Tpetra parallel linear algebra
Version of the Day
|
A lesson on parallel distributions and distributed objects.
In this lesson, we will explain how to create the simplest kind of Tpetra linear algebra object: a Vector, whose entries are distributed over the process(es) in a communicator. The Map object describes this distribution of entries over processes. You create a Map to describe the distribution scheme you want, and then use the Map to create objects (such as Vectors) that have this distribution. We spend a little bit more time than you might initially wish explaining Map, but understanding it is important for getting the best performance out of Tpetra. We give examples of different distributions you can create, use their Maps to create Vectors, and then do some arithmetic with the Vectors. All of this gives us an opportunity to explain the various template parameters that are part of the type of nearly every Tpetra object.
Tpetra, like Epetra, uses objects called "Maps" to encapsulate the details of distributing data over MPI processes. Maps make data distribution into a first-class citizen. Each Map instance represents a particular data distribution.
You can think of a Map instance abstractly as representing a vector space. If two vectors have the same map, it's like they come from the same vector space. For example, you can add them together without performing communication. If they come from different vector spaces, then you need more information to know whether it is legal to add the vectors together.
You can find documentation for Tpetra's Map class here.
For you as the user, the fact that you might be parallelizing your application using MPI is really an implementation detail. You care about what we call global indices. These represent the entries of a distributed object (such as rows or columns of a sparse matrix, or entries of a vector) uniquely over the entire object. The object in turn may be distributed over multiple processes. Just about any data structure containing entries that can be assigned an integer index can be distributed using a Map. For most Tpetra users, this means entries of a vector, rows of a Tpetra::MultiVector, or rows or columns of a sparse matrix. However, it is not limited to these kinds of objects. You may even use Map for your own distributed objects.

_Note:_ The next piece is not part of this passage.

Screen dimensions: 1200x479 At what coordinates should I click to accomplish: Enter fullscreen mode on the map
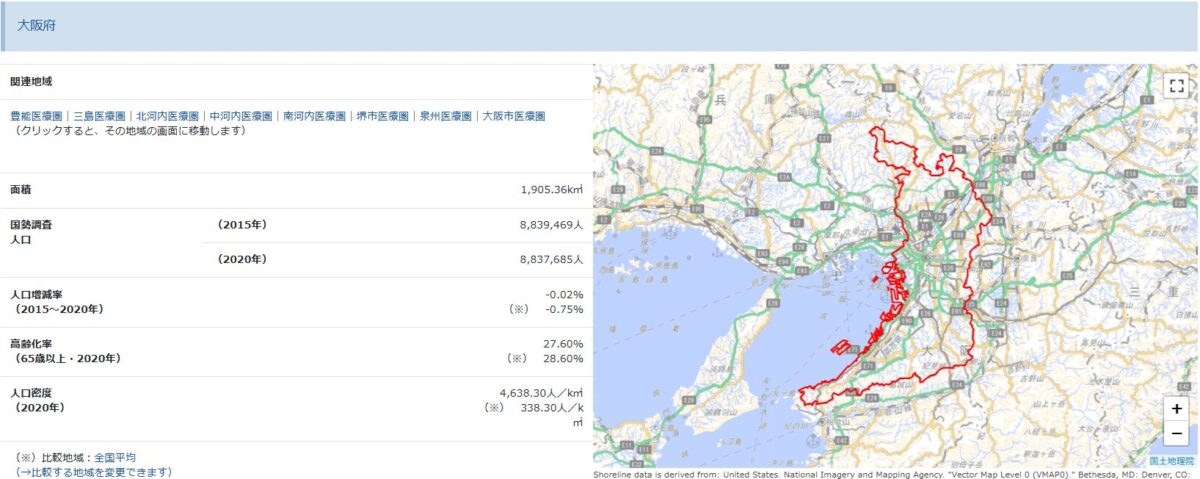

A Map assigns global indices to parallel processes. If it assigns a global index G to a process P, we say that process P owns global index G. It is legal for multiple processes to own the same global index G. In fact, this is how we implement many useful communication patterns, including those in sparse matrix-vector multiply. We won't go into much detail in this lesson about that.
For efficiency, within a process, we refer to a global index using its "local index" on that process. Local indices are local to the process that owns them. If process P owns global index G, then there is a unique local index L on process P corresponding to G. If the local index L is valid on process P, then there is a unique global index G owned by P corresponding to the pair (L, P). However, multiple processes might own the same global index, so a global index G might correspond to multiple (L, P) pairs. In summary, local indices on a process correspond to object "entries" (e.g., sparse matrix rows or columns) owned by that process.
Local indices matter to you because it may be more efficient to use them to access or modify local data than it is to use global indices. This is because distributed data structures must convert from global to local indices every time a user asks for an element by its global index. This requires a table lookup in general, since a process may own an arbitrary subset of all the global indices, in an arbitrary order. Even though local indices are an implementation detail, we expose them because avoiding that table lookup on each access can improve performance a lot.
If a Map has N global entries over P processes, and if no one process owns all the global entries, we never store all N global indices on a single process. Some kinds of Maps require storing all the global indices, but in this case, the indices are themselves distributed over processes. This ensures memory scalability (no one process has to store all the data).
We mentioned above that a Map behaves much like a vector space. For instance, if two Vectors have the same Map, it is both legal and meaningful to add them together. This makes it useful to be able to compare Maps. Tpetra gives two ways to compare two Maps. Two Maps map1
and map2
may either be "compatible" (map1.isCompatible(map2)
) or "the same" (map1.isSameAs(map2)
).
Compatibility of two Maps corresponds to isomorphism of two vector spaces. Two Maps that are the same are always compatible. The isCompatible()
criterion is less restrictive, and also less expensive to check (although checking for compatibility requires a reduction on a Boolean over all processes in the Map's communicator).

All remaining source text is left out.